We had fond memories of the belle époque Caffe Platti at Corso Vittorio Emmanuelle II, 72 and were so happy to find it again.  I read that it had closed in 2015 but if this is so then the new owners have done a fine job of making it feel like it never went away.  Plates of Paccheri Rigati Pasta with chickpeas (Pasta e Ceci) scented with rosemary was wonderful, and local Porcini came in the form of Papardelle Funghi.  We noticed restaurant Sotto la Mole (at the foot of the Mole Antonelliana) was still going strong.  The memory of a plate of truffled cheese agnolotti still lingers in my mind but we were a little early for the white truffle season and we ran out of time to visit this time round.

If it's Michelin stars you're looking for, head for Del Cambio where Matteo Baronetto is serving up one star food overlooking unified Italy's first Parliament building in Piazza Carignano.  Expect glittering chandeliers, red velvet, crisp linen and baroque mirrors along with traditional Piemontese dishes.  The restaurant has been feeding the great and the good since 1757 - from Cavour, Casanova, Balzac, Nietzsche and Verdi to Maria Callas, Audrey Hepburn and the Agnelli (Fiat) family, of course.

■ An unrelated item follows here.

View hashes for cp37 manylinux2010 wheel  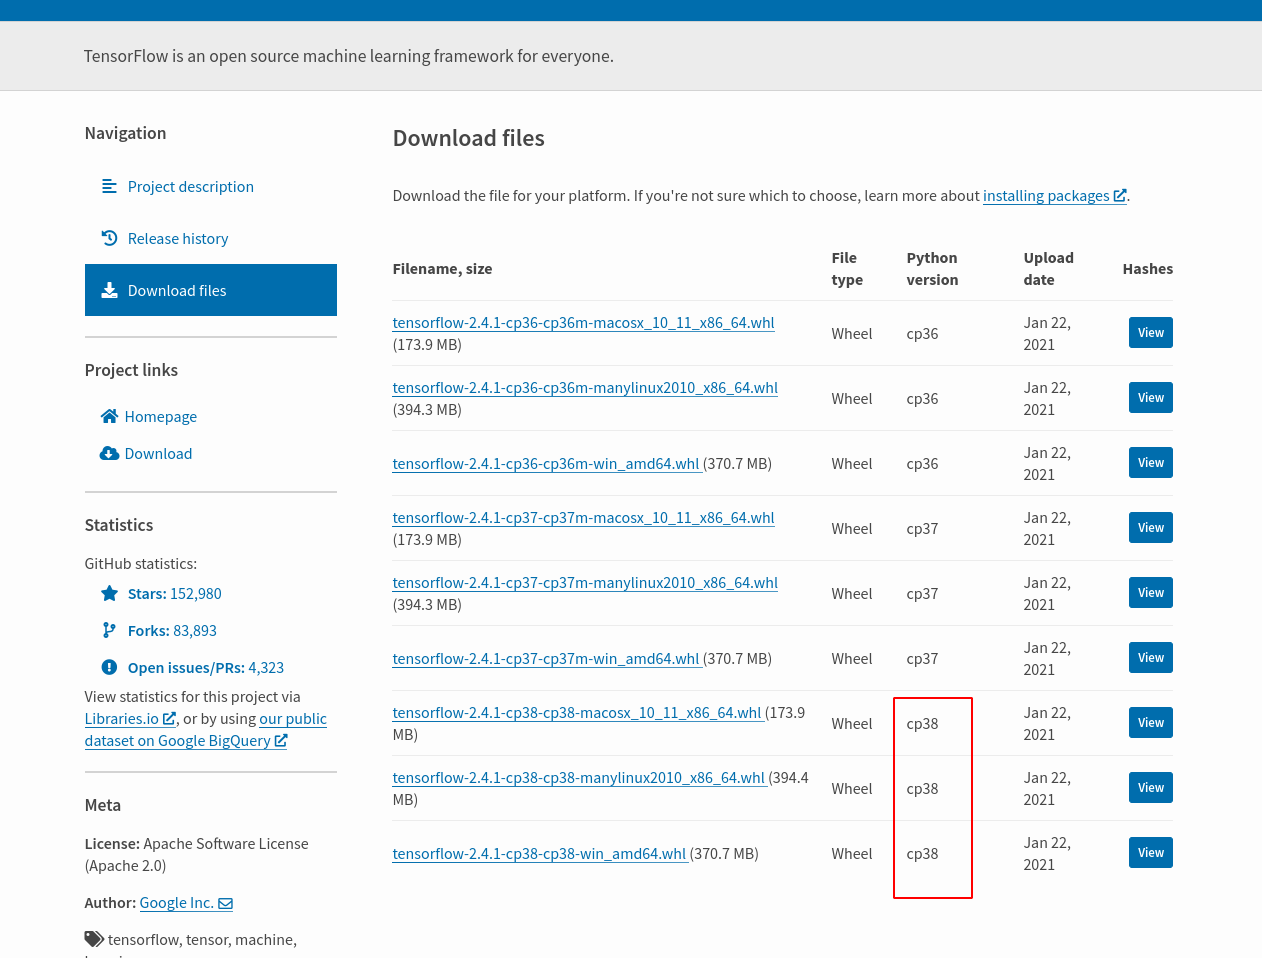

Veal braised in Ruchè wine
at Consorzio

For a much more recent addition to Turin dining, book Consorzio at Via Monte di Pieta, 23.  It describes itself as "Well-rooted in the Piemonte area with an eye on faraway regions ..".  The sourcing of ingredients here is exemplary, the handling deft and the service without fuss.  The Steak tartare Piemontese style was served starkly as a disk of raw beef with salt, pepper and good olive oil; Agnolotti Gobbo pasta was stuffed with three different kinds of meat with enough fattiness to make them luscious, rich little morsels; Veal braised in Ruchè wine, a Piemontese red wine, was deep and succulent; and then came the best Panna Cotta ever, so light on gelatin that it barely held, yet every one emerging from the kitchen wobbled to its table intact.  Wines are mostly Natural and a bottle of Barbera d'Asti Trenchiro Terra del Noche sated well our increased liking for the Barbera grape.  Consorzio is one of those rare places where you feel there is a real meeting of minds and appetites in the kitchen and out front.

Banco Vini e Alimenti, Turin

We also liked Consorzio's bar, Banco Vini e Alimenti a short walk away.  With a narrow frontage at via dei Merchant 13/f, it's easy to miss.  It is quietly friendly, keeps a great range of natural wines and serves up simple dishes like farinata fritta and Alice fritte and larger ones like roasted hake with crispy prosciutto or spaghettoni all vongole.  It's small and can get busy but there's a deli counter at the back which means you can pick up some slices of mortadella, a piece of cheese and a bottle of wine to take out.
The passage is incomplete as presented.